▶ **EXERCISE AIM**
The entries below contain a line with "Image resolution: width=1456" and a line with "Expand view options dropdown arrow". Quote exactly those two lines and all lines between them.

(MATERIAL PROVIDED begins)

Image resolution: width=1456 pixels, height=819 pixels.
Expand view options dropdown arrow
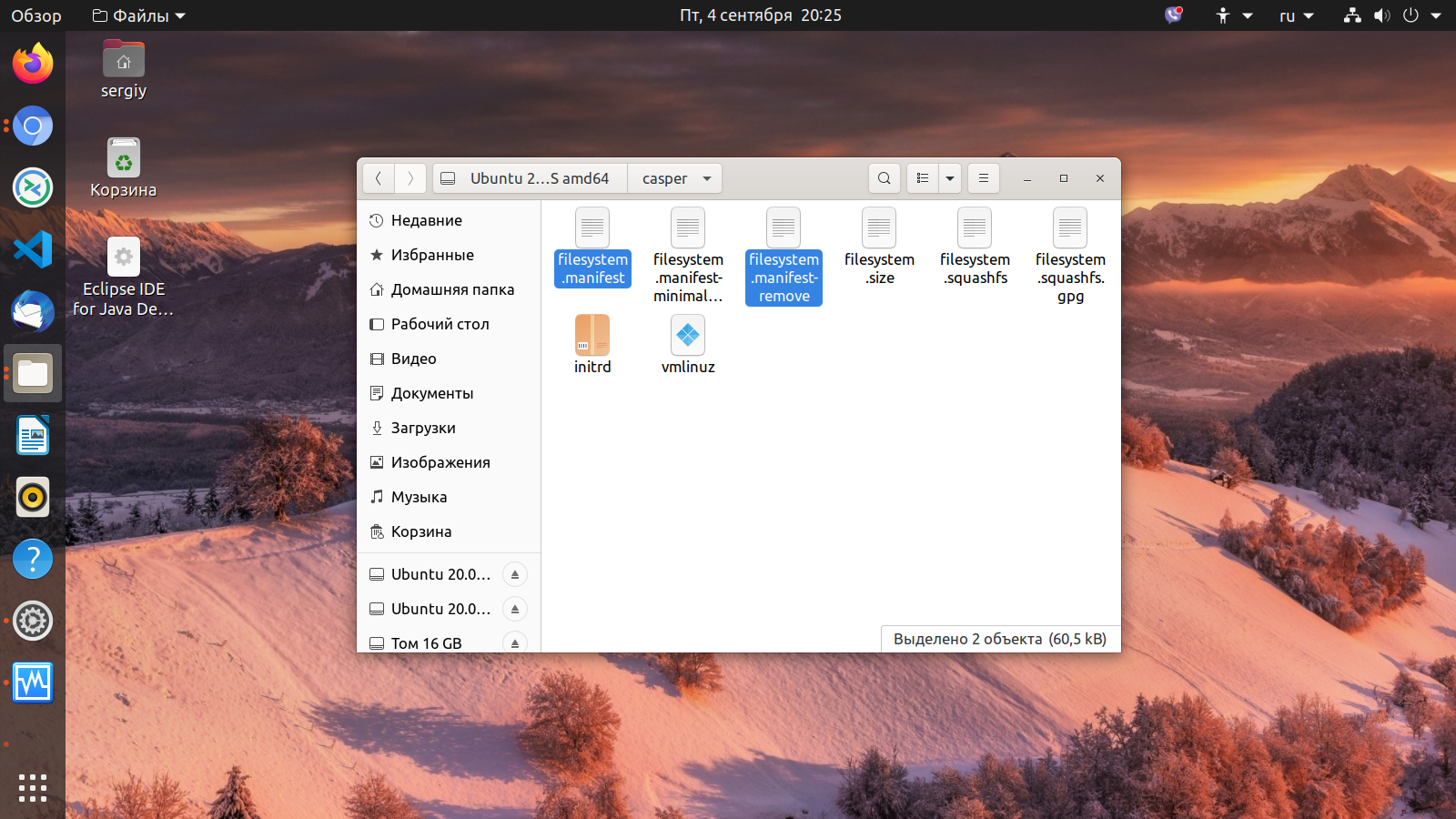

(MATERIAL PROVIDED ends)
(MATERIAL PROVIDED begins)

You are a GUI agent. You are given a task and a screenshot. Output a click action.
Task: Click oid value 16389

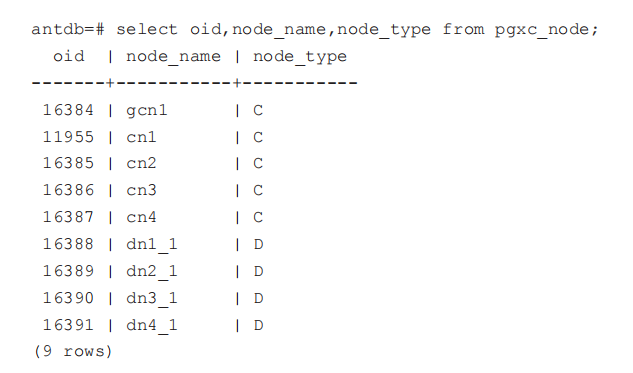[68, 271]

(MATERIAL PROVIDED ends)

▶ **COMPLETED EXERCISE**
Image resolution: width=1456 pixels, height=819 pixels.
Expand view options dropdown arrow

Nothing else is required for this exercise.